Moreover, the type of surgery performed was adjusted using a multidisciplinary approach between breast surgeons and plastic surgeons to minimize patient admission times. For example, the number of lumpectomies increased while the number of modified radical mastectomies, a much more invasive procedure often requiring multiday hospital admissions, decreased (Tables 2 and 5). Furthermore, reconstruction was often delayed so that patients could be discharged after their mastectomies. To illustrate, at center A, the center with the highest number of reconstructions prior to the pandemic, 75% of patients in the COVID-19 cohort did not receive reconstruction after their surgery.

It has been widely documented that there are disparities present in the care of patients with COVID-19 and that both Black and Hispanic patients have a higher incidence of infection and increased mortality.9,10,11,12 Moreover, due to a multitude of reasons such as lack of access, insurance, and socioeconomic status, underrepresented patients with breast cancer diagnoses are more commonly diagnosed at more aggressive cancer stages and face increased mortality rates compared with insured white patients with breast cancer.13,14,15,16,17,18 These patients often receive care at smaller public hospitals, which have fewer resources than larger public hospitals and private hospitals. Thus, the significant difference between New York City public hospitals and time to surgery in our analysis serves as a call to action to ensure that all public hospitals, no matter their size or location, should be given adequate resources to ensure their ability to safely provide care for their particularly vulnerable patients.

There are multiple limitations to this study.
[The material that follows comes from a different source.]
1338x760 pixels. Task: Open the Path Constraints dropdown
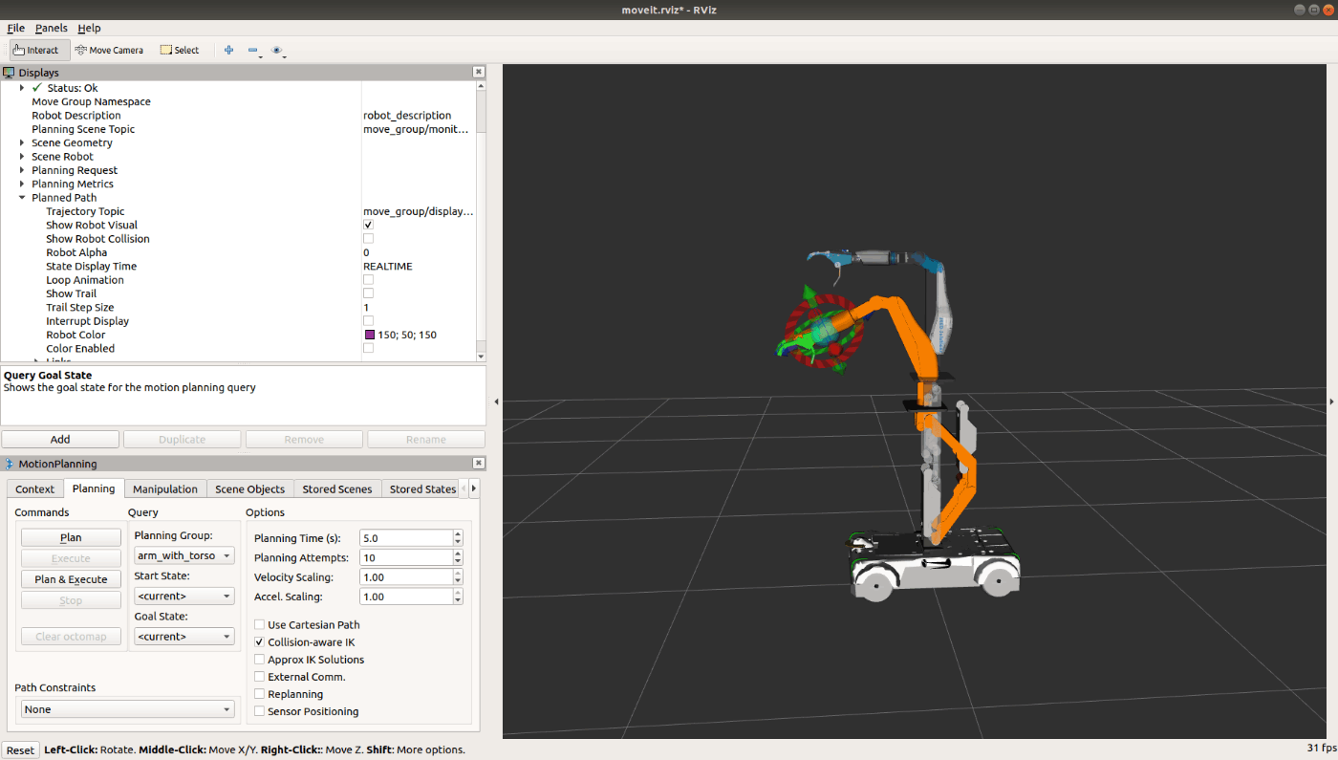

First, to highlight the effect of the operating room shutdown, only data from January to June 2020 were included, resulting in a very small number of patients in the COVID-19 cohort. Secondly, one of the hospital centers, center B, could not accommodate any non-COVID19 patients, and therefore they did not treat or diagnose any patient with breast cancer from January to June 2020, inhibiting the computation of p-values in the descriptive statistics analyses. Third, given the relatively small number of cases during the COVID period, our study is likely underpowered to demonstrate statistically significant differences that may be present.

Conclusions

Though the long-term effects of the operating room shutdown due to the initial surge of COVID-19 cases in 2020 remain unknown, this study suggests that the operating room shutdown was not associated with an overall significant increase in time to surgery across four New York City public hospitals. However, when individual centers were taken into consideration, there were apparent significant differences in time to surgery, which illustrate potential disparities in the care of breast cancer during the COVID-19 lockdown period.